The driver of my bus gained an advantage and consolidated it by moving within breath distance of the bus in front. The driver of the car did not give up. Traffic lurched forward and they both made a run for the tiny space. The bus kept its position and thwack! The side-mirror of the Camry came off the iron door of the bus. The bus stopped, traffic lurched forward again. The car rushed ahead and parked in front of the bus. The passengers murmured in unison, “These people will waste our time today.”
The young man driving the Camry was dark-skinned with well-toned muscles visible under his tight-fitted white polo t-shirt.
“Mr Man, come down and see what you’ve done.”
The passengers laughed at this statement. He was at fault, but still wanted to exert his power as the big-man in the situation. The driver alighted from the bus, and was docile–a strange attitude for a Lagos bus driver. One of the passengers in the bus joined the driver and made his case. The young man picked up his broken mirror and drove off angrily. The situation was over under two minutes. The was no harm done to the bus–not even a scratch.

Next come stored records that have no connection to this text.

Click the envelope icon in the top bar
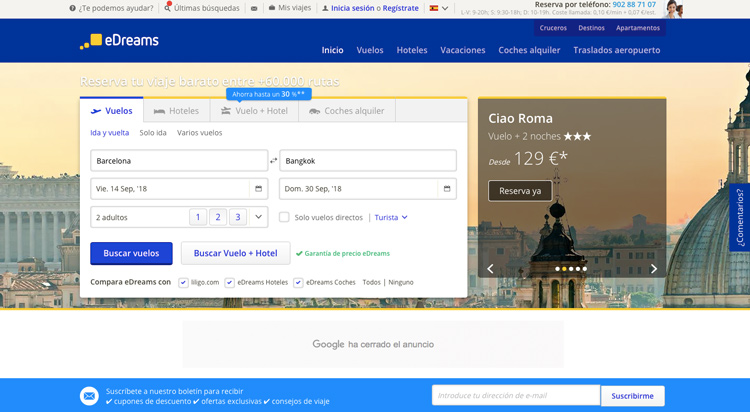Screen dimensions: 750x412 pyautogui.click(x=254, y=8)

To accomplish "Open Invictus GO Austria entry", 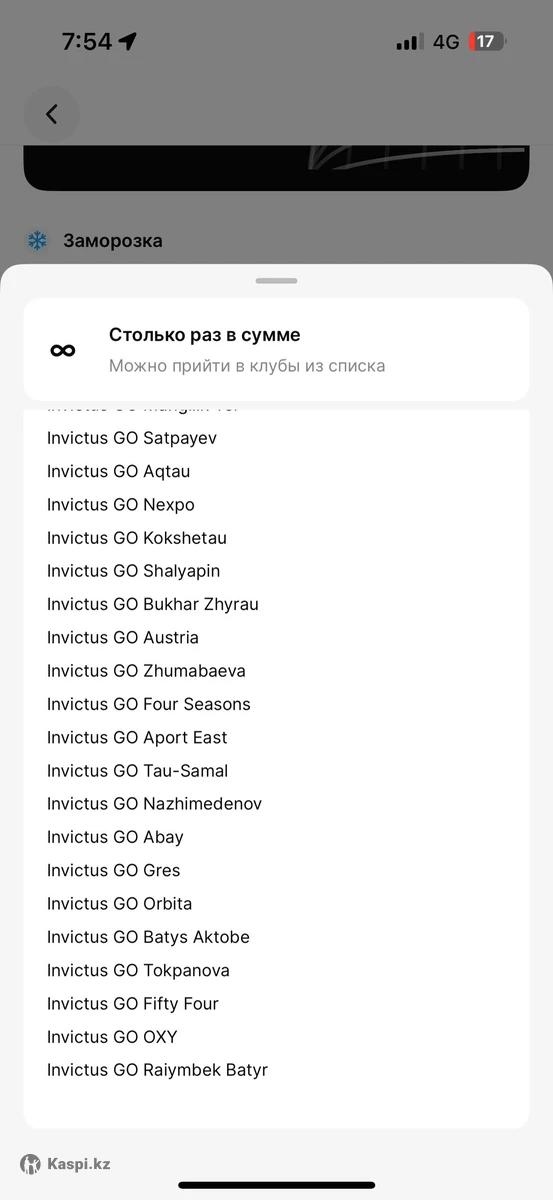I will coord(123,637).
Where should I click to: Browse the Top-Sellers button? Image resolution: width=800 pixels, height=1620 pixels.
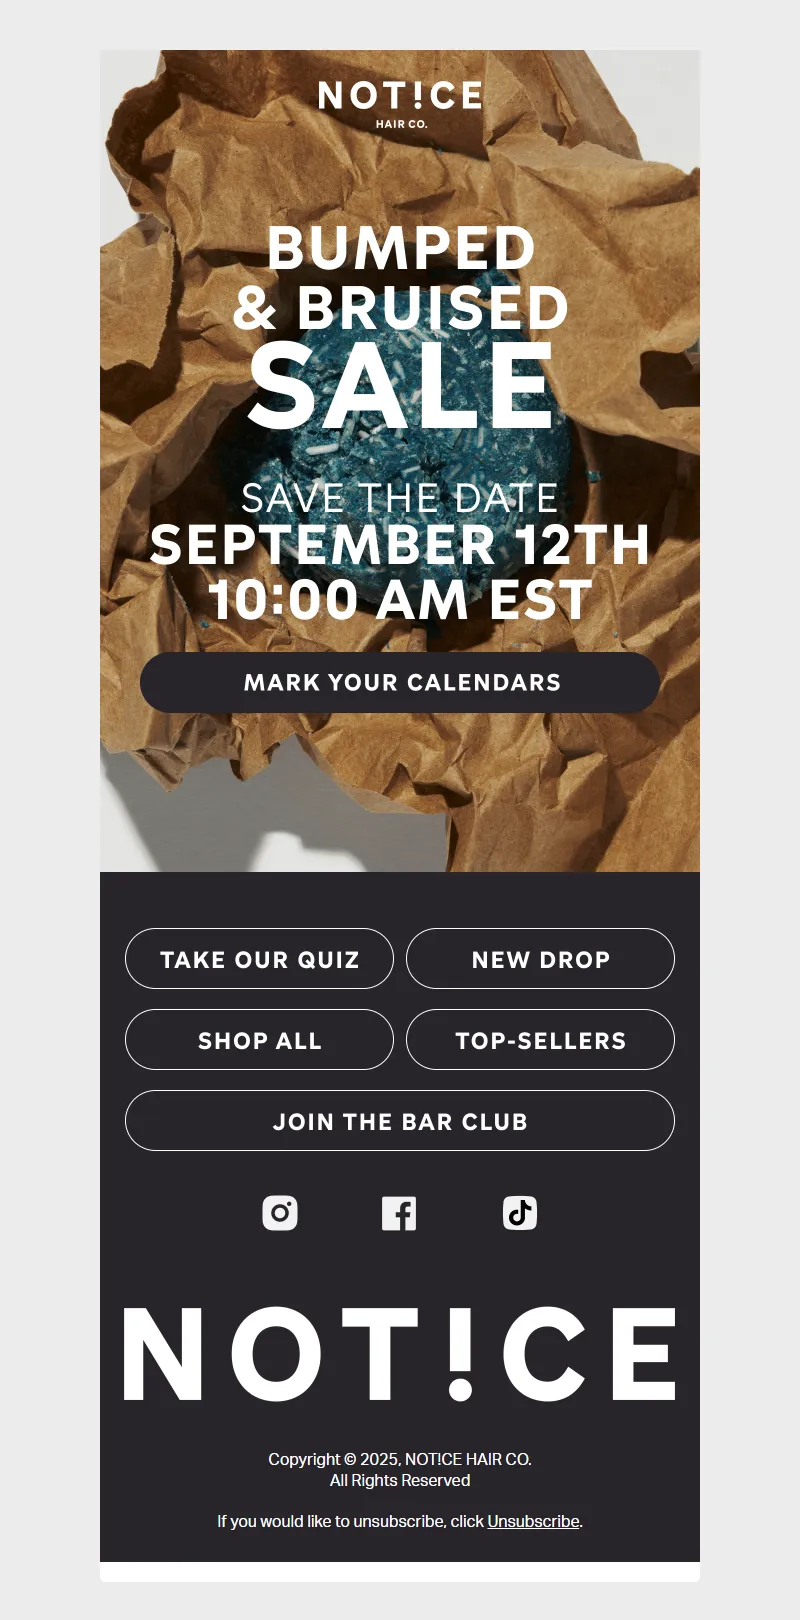coord(540,1040)
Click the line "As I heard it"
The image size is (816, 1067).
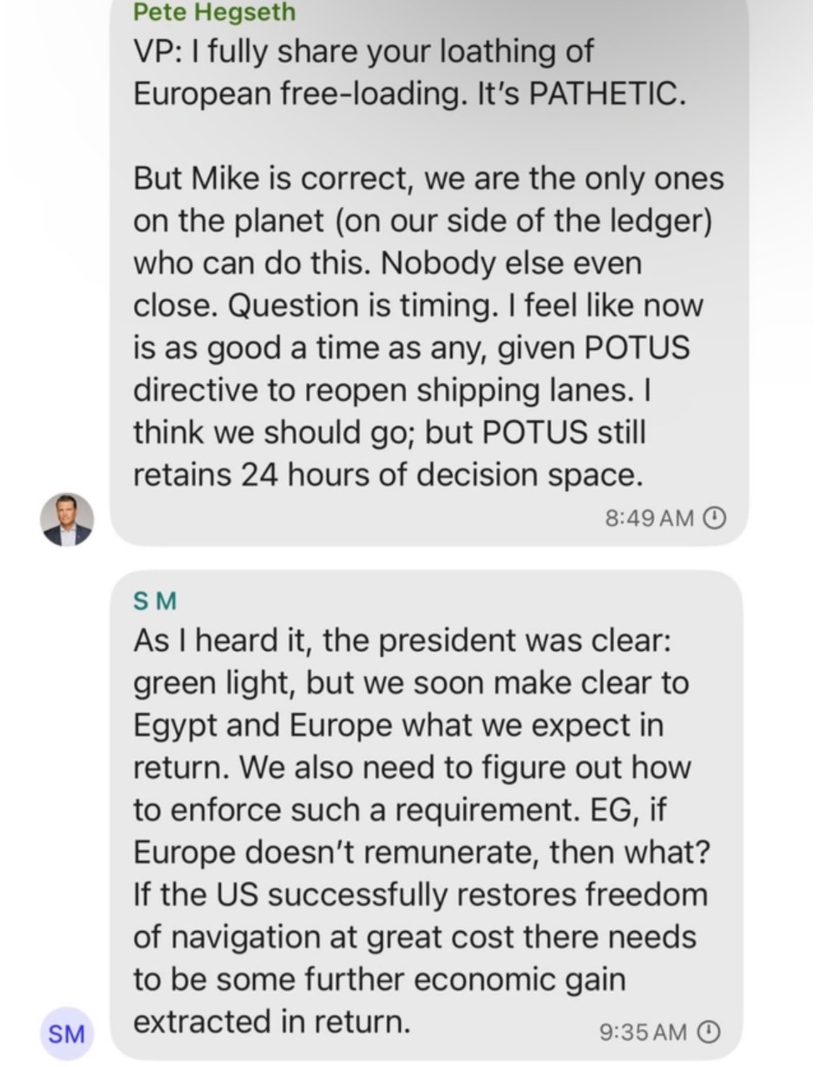(x=403, y=640)
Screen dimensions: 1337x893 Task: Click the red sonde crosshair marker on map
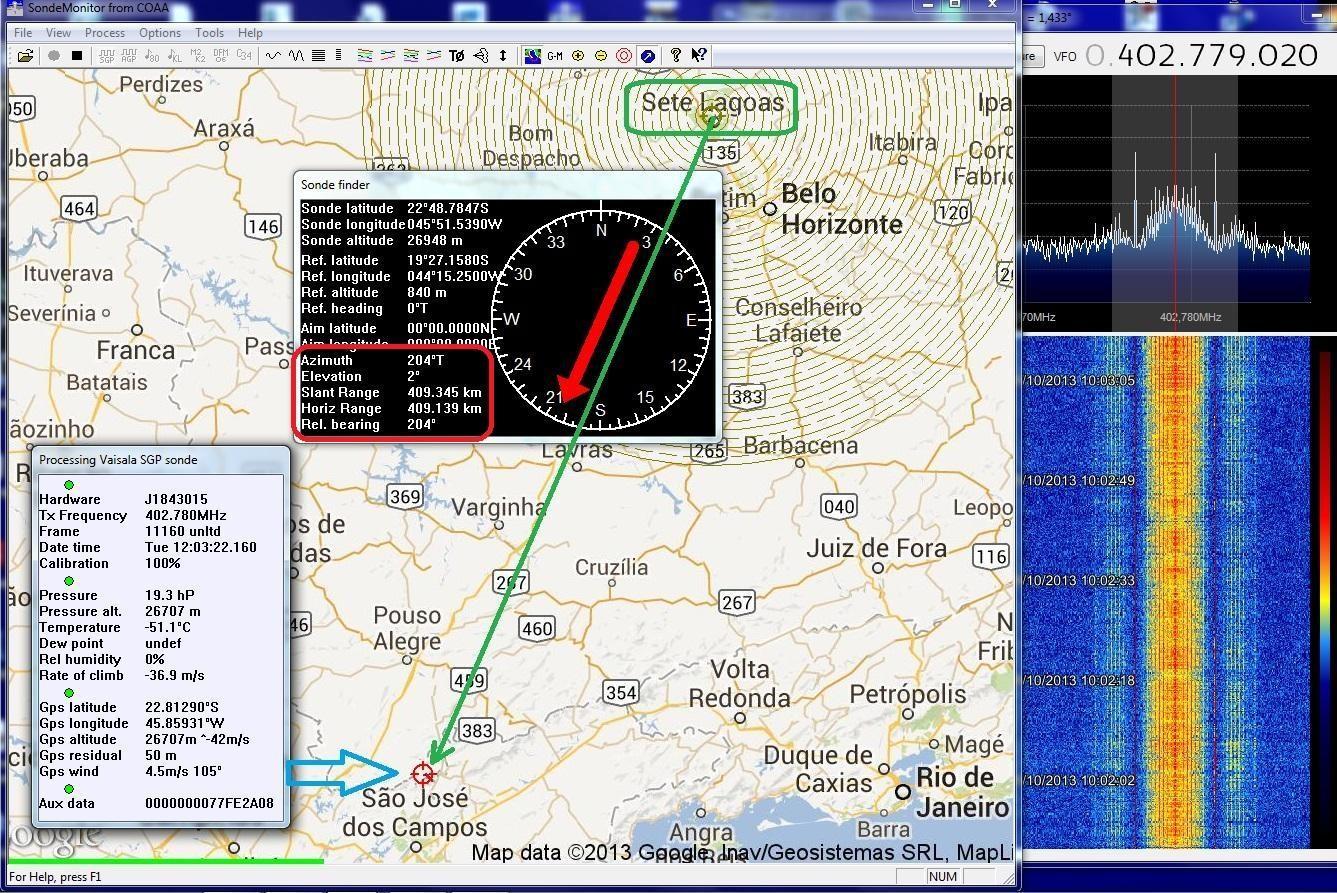click(x=423, y=773)
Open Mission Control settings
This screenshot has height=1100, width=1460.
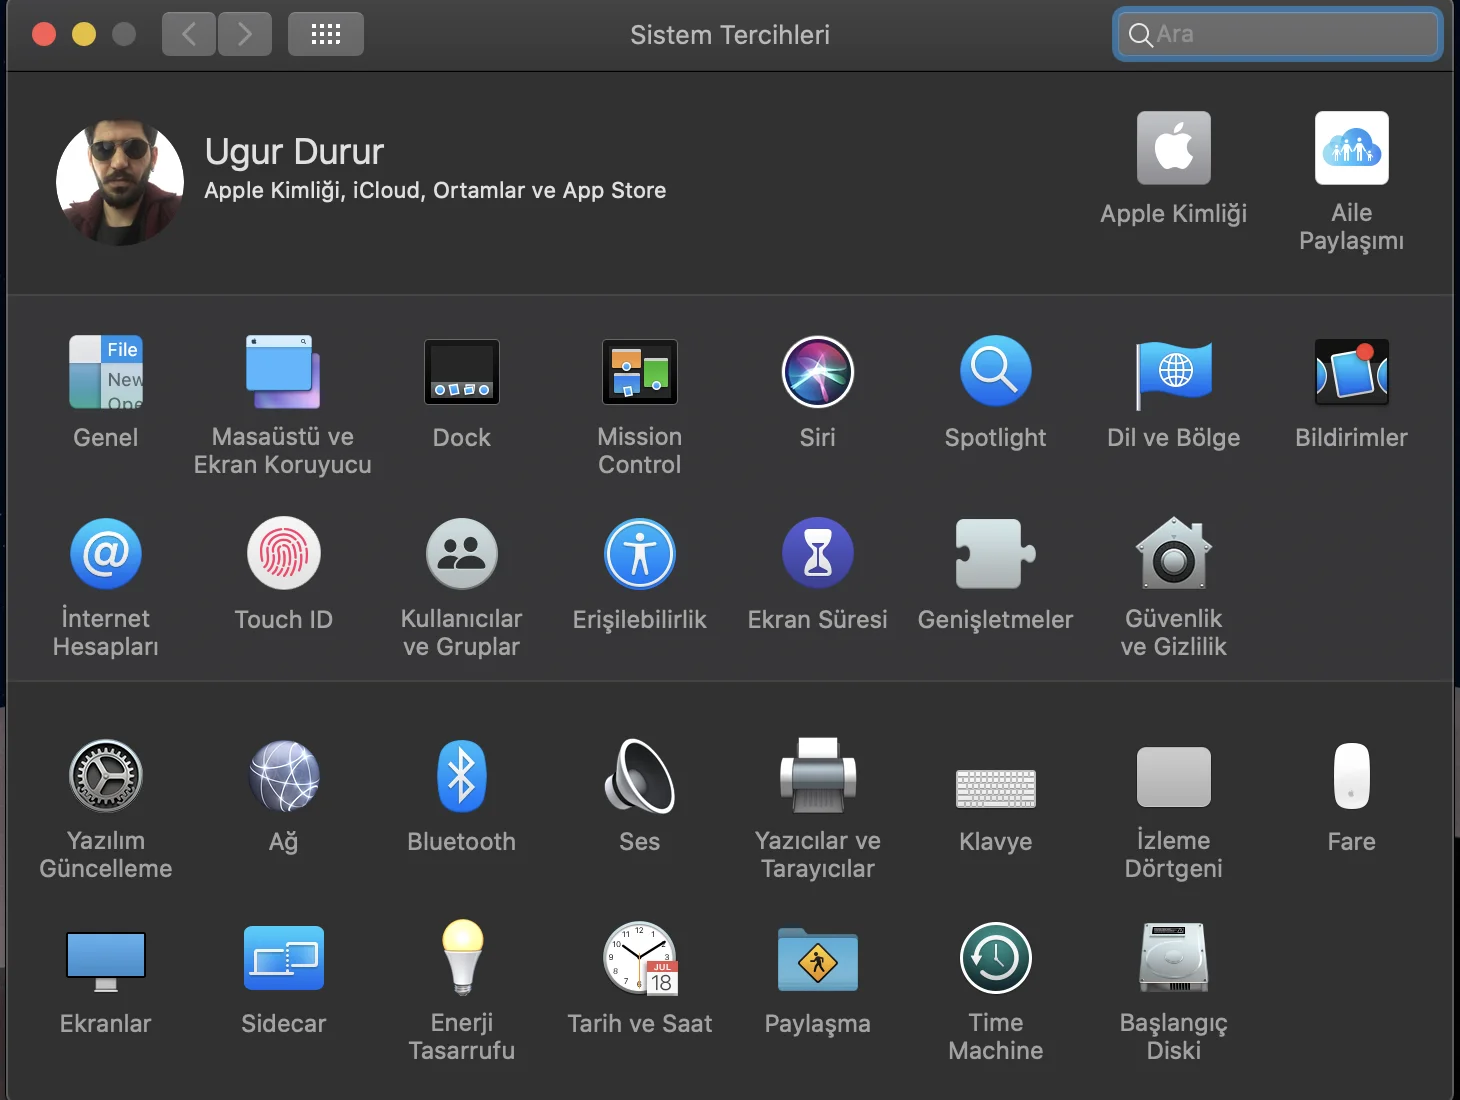coord(639,373)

This is not the usual resolution to incidents like this. The bus driver often has to plead and grovel before the big man. He has to curse himself and his ancestors for his bad luck, lie on the hot tarmac and hope that his dramatics will inflate the man’s ego, or invoke his pity enough to prevent him paying out of his nose or having his bus impounded.
Let’s flip the situation: the big man is in a hurry and he bashes the bus. The bus driver insists on having his bus repaired by the big-man. The big-man is unfortunate to be on the road with fewer cash than will effect the repair. The big-man starts to plead and… This is just wishful thinking. In Lagos, as it is in the rest of Nigeria, the big-man is always right.
Let’s stretch this further: What if people start to drive carefully on Lagos roads? What if they stop to spitefully cover up spaces once they see another trafficate? What if, when they do inevitably collide, drivers come out of their cars, inspect damage, exchange contacts, and allow their insurance companies handle the damage done? Nah, that’s just impossible.